Textauszug>
Penny Dreadful – Review

TV-Kritik zum Showtime-Horrordrama – von Gian-Philip Andreas

Gian-Philip Andreas
Rezension von Gian-Philip Andreas – 02.06.2014, 10:56 Uhr

Horror frei Haus: „Penny Dreadful“ vereint berühmte Romancharaktere.

Im ausgehenden 19. Jahrhundert bedienten die Penny Dreadfuls die Gelüste britischer Leser nach sensationalistischen Kurzerzählungen. Die Horror-Heftchen zu Penny-Preisen mischten Versatzstücke bekannter Romane mit urbanen Jack-the-Ripper-Mythen oder okkulten Gruselstories zu schnell verschlingbarer Schocker-Unterhaltung. Demselben Zweck dienen heute keine Heftchen mehr, sondern Fernsehserien wie „American Horror Story“ – und nun eben die neue Showtime-Produktion „Penny Dreadful“, die Serie zum Groschenheft.

Bereitgestellte Daten>
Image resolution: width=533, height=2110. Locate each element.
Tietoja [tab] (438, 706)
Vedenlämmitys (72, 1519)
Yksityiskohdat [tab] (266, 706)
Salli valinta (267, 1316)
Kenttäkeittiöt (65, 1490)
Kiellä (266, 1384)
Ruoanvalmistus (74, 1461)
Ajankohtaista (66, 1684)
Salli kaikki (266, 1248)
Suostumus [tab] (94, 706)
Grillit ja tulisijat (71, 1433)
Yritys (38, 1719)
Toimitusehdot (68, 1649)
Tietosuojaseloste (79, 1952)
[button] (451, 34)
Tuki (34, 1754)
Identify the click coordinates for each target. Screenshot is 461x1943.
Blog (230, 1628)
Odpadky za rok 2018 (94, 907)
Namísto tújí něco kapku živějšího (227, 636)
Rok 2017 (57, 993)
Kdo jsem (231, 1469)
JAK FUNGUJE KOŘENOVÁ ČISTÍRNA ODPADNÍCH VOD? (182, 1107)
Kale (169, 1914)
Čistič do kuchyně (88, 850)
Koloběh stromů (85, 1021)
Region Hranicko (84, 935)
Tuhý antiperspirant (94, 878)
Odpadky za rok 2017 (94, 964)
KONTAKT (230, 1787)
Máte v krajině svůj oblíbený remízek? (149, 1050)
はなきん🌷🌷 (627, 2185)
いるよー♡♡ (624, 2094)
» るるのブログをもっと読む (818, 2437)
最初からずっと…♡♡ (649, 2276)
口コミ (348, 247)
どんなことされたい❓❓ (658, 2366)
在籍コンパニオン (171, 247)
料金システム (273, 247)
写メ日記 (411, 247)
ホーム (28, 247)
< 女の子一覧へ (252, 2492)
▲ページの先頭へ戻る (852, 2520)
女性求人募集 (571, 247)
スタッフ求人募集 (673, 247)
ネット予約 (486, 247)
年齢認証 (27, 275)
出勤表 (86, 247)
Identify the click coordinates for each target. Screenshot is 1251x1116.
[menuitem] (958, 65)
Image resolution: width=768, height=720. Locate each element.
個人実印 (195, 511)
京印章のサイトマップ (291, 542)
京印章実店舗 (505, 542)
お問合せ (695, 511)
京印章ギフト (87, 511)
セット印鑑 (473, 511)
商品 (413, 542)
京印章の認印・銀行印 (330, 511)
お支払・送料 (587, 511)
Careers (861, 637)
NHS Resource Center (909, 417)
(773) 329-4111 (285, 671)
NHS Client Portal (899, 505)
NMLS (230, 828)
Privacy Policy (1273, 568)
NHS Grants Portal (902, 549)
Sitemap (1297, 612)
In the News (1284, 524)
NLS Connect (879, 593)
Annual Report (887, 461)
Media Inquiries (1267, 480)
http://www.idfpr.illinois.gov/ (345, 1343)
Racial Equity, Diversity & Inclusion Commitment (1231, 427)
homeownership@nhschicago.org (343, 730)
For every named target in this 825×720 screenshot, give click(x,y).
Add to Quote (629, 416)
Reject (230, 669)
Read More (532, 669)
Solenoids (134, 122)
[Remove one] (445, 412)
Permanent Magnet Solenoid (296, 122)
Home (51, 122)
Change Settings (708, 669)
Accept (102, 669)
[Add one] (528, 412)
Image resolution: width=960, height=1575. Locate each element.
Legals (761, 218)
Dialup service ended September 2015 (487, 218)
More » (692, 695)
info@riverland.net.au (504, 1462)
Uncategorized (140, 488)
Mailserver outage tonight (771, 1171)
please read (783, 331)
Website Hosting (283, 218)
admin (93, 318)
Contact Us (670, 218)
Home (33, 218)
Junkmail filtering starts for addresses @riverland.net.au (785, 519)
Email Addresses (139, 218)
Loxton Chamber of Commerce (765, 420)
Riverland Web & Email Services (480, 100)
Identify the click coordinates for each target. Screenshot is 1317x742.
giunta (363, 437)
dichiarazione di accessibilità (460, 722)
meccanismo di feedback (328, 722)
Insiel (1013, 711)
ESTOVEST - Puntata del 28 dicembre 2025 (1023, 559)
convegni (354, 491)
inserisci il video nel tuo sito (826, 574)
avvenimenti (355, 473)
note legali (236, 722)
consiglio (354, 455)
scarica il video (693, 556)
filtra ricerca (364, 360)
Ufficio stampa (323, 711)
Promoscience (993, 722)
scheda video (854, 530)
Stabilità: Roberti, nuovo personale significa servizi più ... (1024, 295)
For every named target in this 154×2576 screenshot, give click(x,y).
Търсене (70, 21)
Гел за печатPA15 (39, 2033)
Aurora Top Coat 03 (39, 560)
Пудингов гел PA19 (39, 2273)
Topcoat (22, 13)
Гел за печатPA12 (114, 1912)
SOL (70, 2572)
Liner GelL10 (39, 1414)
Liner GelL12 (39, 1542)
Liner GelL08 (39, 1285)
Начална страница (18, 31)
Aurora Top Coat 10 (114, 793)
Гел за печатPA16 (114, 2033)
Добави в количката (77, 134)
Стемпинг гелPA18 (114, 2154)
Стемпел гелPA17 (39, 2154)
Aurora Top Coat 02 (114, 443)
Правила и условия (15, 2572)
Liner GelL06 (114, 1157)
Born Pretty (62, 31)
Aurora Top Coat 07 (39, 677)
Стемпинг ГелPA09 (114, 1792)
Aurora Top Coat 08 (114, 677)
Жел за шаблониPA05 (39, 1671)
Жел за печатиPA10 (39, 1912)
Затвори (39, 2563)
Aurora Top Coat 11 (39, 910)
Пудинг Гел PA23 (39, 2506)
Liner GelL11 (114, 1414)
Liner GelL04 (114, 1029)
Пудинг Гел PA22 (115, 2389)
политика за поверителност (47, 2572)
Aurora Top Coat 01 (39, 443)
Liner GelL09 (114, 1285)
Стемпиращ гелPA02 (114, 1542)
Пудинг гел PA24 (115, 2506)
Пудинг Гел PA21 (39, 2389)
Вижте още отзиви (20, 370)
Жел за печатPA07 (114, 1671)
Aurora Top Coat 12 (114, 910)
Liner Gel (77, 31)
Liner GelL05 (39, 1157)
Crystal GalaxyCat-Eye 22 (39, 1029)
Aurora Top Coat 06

Aufgabenstellung> Setze die Rezension zur Serie „Penny Dreadful“ im Anschluss an ihren letzten Satz fort.

Ergebnis der Aufgabe>
John Logan hat sich das ausgedacht, einer der profiliertesten Drehbuchautoren Hollywoods, gefeiert für „Gladiator“, „The Aviator“ oder „Hugo Cabret“. Zuletzt schrieb er den Bond-Hit „Skyfall“, und dessen Regisseur Sam Mendes fungiert hier als Executive Producer. In Interviews bekennt Logan gerne seine große Vorliebe für literarische Monster und anderes Gothic-Novel-Personal, weswegen es ihm sicherlich gut zupass kam, dass er jetzt im Stil der alten Hefte ein veritables Häuflein dieser Nachtgestalten zusammenrühren konnte: Von Frankensteins Monster über den Dracula-Mythos bis hin zu Werwölfen und „weißen Frauen“ geht es einmal quer durch die düstere Seite der Fiktion – wobei an literarischen Anspielungen kein Mangel herrscht. Angesiedelt ist das alles im spätviktorianischen London kurz vor der vorletzten Jahrhundertwende, einem neblig-verregneten Moloch der tuberkulosekranken Prostituierten und Opiumhöhlen, in dem alles blaugrau zu sein scheint und die Ripper-Panik grassiert, in dem aber auch in edlen Gentlemen’s Clubs die koloniale Explorationslust wuchert und sich kauzige Forschernaturen den okkulten Künsten widmen.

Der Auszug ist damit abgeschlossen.